Problem details: Select, from the material below, each line with "title" in it.
__________________________________________________
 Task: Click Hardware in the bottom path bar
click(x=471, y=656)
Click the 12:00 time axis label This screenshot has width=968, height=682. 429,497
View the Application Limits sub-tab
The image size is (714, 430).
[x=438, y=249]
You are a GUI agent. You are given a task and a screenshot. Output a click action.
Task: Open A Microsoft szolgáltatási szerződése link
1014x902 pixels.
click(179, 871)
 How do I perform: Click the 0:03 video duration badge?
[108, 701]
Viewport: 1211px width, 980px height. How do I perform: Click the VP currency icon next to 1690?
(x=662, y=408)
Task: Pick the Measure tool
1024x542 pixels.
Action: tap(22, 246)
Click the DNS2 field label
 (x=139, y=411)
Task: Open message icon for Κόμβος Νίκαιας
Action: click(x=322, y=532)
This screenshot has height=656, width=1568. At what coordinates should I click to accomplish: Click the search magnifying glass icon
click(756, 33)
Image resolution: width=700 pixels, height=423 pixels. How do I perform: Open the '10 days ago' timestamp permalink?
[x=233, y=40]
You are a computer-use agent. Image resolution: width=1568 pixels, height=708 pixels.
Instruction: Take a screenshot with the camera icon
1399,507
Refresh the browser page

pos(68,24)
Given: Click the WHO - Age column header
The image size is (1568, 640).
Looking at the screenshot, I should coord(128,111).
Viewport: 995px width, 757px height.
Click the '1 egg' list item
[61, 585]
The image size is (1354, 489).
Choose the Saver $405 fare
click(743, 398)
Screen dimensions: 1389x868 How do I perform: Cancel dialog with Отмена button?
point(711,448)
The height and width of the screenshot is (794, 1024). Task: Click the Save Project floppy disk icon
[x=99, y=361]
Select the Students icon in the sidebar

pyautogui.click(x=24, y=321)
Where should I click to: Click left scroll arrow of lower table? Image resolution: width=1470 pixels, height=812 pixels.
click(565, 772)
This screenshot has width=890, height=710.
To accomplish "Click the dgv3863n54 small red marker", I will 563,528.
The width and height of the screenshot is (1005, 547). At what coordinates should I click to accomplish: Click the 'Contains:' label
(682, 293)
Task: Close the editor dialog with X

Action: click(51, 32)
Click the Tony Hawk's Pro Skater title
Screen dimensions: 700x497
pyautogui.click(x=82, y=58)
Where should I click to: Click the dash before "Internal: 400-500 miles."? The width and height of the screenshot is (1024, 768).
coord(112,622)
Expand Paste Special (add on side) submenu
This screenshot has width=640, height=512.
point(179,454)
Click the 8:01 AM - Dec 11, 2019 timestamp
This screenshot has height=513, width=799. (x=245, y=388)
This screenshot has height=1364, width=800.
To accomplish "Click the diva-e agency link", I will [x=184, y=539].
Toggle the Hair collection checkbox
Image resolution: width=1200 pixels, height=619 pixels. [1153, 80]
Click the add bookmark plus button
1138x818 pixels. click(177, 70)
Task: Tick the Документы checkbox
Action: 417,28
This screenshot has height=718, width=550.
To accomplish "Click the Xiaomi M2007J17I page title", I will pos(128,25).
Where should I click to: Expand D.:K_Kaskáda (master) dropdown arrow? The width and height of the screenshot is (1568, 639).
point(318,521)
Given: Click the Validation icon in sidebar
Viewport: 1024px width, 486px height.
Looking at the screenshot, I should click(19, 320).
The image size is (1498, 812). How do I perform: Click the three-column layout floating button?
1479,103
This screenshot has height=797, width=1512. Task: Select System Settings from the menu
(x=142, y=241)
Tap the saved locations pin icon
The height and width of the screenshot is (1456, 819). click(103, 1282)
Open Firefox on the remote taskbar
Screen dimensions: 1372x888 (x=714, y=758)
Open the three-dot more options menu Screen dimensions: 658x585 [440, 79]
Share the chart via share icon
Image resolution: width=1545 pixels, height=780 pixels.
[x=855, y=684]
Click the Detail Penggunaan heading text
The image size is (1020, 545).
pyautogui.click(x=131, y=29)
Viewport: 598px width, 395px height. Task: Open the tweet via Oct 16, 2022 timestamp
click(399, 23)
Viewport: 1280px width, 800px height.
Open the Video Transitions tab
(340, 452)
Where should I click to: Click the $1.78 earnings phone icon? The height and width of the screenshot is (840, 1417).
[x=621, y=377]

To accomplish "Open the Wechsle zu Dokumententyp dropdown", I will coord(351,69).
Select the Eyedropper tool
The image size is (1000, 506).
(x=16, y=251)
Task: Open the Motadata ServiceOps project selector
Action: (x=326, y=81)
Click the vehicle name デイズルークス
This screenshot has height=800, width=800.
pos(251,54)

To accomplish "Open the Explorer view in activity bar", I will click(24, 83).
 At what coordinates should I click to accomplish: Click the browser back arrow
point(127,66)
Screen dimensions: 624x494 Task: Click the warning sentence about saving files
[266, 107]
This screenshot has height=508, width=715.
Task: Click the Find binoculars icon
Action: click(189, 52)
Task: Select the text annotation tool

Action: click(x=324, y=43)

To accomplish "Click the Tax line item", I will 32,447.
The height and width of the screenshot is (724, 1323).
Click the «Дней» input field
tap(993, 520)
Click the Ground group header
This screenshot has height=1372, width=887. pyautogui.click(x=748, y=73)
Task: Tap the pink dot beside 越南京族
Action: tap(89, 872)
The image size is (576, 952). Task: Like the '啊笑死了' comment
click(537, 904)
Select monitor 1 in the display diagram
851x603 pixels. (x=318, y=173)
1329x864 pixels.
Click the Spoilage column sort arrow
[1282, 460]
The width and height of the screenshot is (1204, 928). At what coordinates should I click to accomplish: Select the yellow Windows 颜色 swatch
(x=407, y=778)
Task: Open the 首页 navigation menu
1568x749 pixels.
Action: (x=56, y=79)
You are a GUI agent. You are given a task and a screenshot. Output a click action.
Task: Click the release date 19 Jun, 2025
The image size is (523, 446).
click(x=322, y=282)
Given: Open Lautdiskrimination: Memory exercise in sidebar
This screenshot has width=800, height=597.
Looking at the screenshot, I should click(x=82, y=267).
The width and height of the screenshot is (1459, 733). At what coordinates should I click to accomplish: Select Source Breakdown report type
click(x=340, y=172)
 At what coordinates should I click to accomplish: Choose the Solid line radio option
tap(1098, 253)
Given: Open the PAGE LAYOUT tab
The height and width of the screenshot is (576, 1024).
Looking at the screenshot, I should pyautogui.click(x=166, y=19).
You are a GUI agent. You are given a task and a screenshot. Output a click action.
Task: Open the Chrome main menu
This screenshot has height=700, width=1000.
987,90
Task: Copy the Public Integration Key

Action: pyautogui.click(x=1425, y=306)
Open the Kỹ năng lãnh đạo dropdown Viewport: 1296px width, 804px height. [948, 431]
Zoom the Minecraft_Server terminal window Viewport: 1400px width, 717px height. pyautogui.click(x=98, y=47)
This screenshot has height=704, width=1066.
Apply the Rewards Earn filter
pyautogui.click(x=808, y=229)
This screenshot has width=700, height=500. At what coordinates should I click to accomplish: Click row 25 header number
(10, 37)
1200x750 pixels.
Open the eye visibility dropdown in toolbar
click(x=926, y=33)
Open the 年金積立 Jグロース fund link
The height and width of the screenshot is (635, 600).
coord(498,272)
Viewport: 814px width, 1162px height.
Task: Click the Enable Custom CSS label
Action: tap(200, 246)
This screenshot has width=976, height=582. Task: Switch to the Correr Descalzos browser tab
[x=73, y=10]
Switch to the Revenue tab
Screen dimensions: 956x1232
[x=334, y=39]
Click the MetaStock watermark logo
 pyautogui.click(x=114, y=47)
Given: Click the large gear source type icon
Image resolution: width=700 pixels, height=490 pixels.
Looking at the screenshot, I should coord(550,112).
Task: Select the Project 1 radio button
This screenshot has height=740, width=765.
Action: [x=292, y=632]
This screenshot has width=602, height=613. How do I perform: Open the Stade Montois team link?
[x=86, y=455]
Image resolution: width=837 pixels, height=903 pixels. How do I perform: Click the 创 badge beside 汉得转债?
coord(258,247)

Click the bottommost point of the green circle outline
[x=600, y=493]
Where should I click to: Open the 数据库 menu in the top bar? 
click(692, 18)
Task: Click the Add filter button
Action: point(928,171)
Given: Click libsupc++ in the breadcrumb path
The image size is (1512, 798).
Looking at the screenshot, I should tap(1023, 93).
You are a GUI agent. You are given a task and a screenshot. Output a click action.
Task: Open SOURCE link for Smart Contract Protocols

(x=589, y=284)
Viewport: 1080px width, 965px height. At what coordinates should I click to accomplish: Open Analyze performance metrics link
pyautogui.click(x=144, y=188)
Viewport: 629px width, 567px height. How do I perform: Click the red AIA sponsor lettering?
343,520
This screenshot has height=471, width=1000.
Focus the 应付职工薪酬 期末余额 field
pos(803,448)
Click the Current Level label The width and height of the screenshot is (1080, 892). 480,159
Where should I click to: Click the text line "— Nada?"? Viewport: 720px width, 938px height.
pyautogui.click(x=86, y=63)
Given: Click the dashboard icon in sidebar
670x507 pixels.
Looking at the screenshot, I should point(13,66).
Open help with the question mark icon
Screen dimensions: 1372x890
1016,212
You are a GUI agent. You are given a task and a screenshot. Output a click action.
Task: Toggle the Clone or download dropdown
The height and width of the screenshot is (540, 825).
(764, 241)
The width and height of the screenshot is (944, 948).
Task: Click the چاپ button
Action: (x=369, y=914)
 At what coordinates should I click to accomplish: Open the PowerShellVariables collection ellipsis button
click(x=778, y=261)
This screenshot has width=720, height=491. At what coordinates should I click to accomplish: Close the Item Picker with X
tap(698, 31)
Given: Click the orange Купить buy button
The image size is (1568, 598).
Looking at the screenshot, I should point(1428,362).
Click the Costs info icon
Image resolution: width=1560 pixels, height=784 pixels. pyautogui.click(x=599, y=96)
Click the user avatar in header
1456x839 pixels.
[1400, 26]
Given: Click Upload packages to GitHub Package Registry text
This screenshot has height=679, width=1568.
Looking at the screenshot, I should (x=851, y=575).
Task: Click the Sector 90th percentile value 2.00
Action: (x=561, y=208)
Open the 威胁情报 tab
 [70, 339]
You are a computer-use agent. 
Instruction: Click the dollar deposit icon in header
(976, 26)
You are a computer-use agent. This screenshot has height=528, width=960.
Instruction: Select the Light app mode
__________________________________________________
Exercise response:
Click the Tony Hawk's Pro Skater title
To accomplish "Click the Xiaomi M2007J17I page title", I will pos(128,25).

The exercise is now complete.